DATASET CONTENT:
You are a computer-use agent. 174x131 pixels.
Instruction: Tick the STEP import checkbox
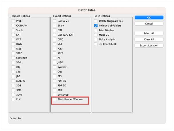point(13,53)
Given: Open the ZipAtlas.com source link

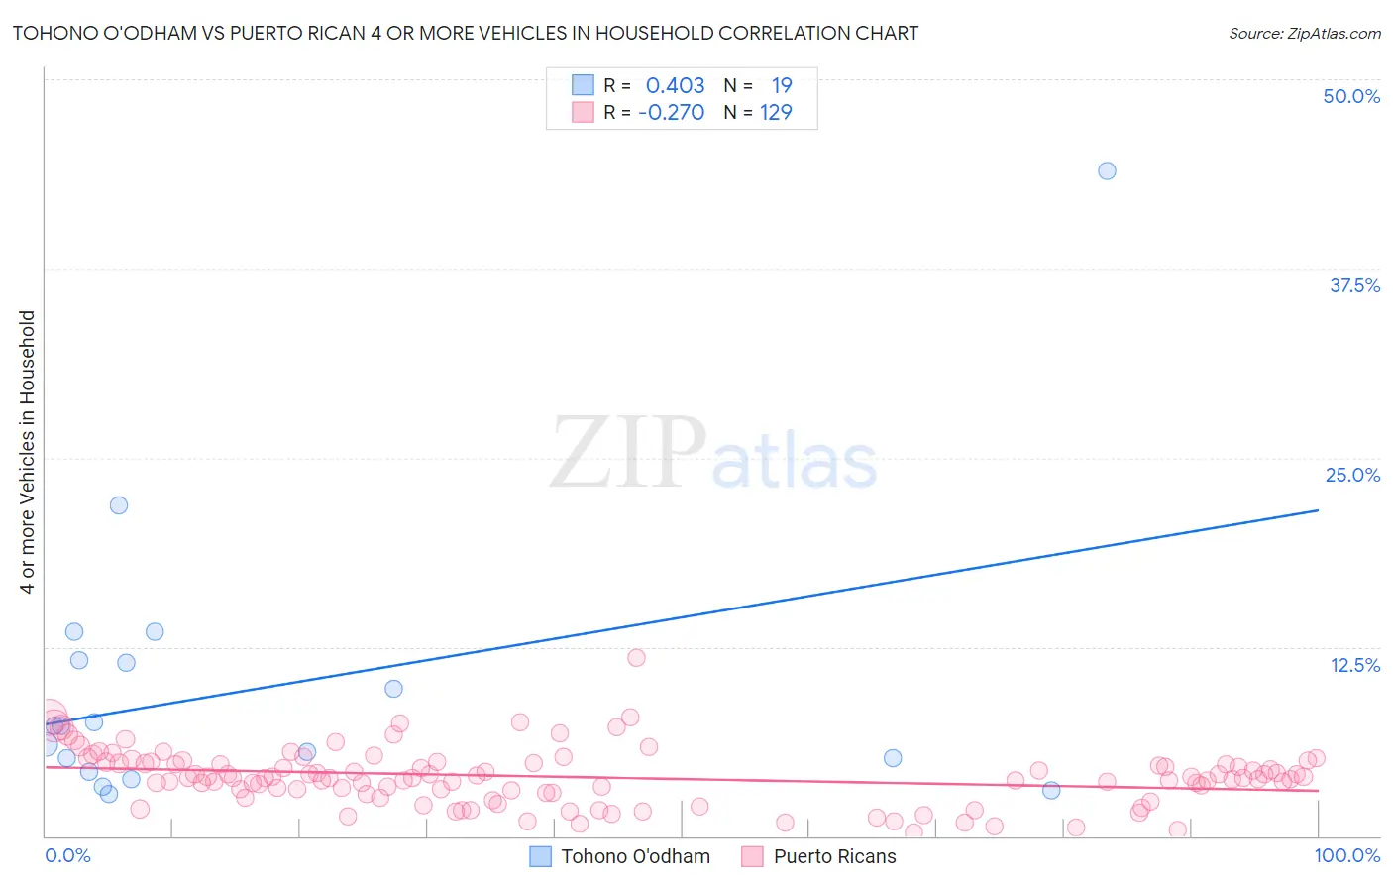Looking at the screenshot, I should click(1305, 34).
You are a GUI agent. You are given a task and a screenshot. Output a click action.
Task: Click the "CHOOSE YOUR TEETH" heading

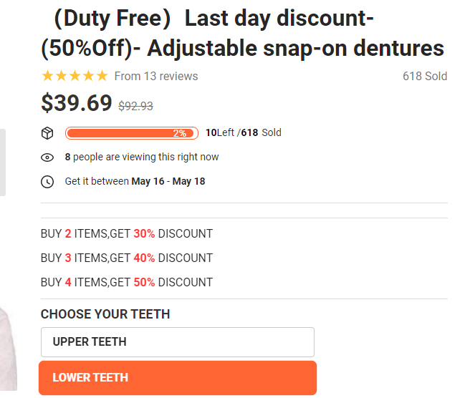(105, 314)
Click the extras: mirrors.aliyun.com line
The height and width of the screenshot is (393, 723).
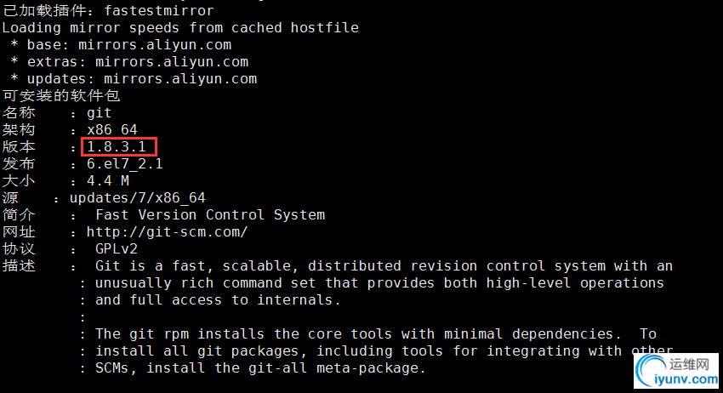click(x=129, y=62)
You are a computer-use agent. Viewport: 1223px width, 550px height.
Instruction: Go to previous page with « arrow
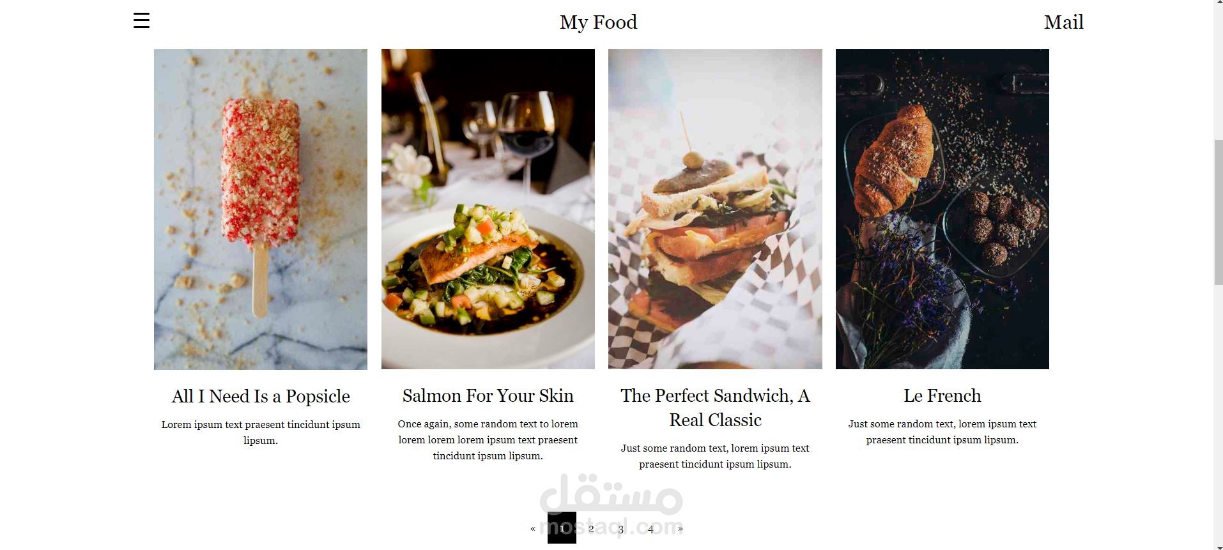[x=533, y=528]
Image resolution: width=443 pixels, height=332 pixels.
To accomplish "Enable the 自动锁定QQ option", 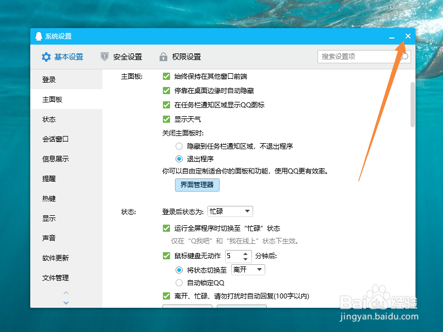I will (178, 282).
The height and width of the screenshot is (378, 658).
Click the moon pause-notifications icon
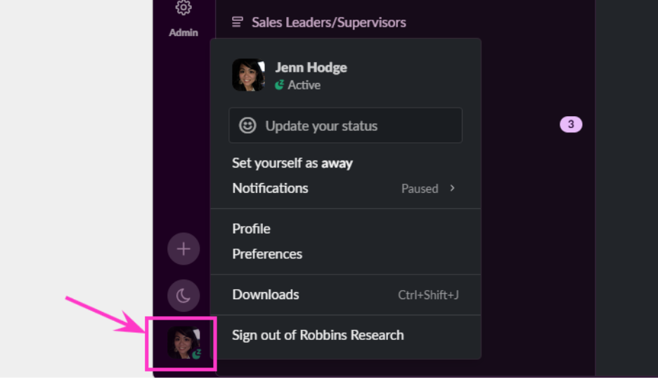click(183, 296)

YOUR OBJECTIVE:
Filter the entries above and return only the lines holding "agent".

THE COMPLETED TASK:
You are a computer-use agent. 174x131 pixels.
You are a GUI agent. You are given a task and a screenshot. Output a click action.
You are a computer-use agent. Viewport: 1223px width, 550px height.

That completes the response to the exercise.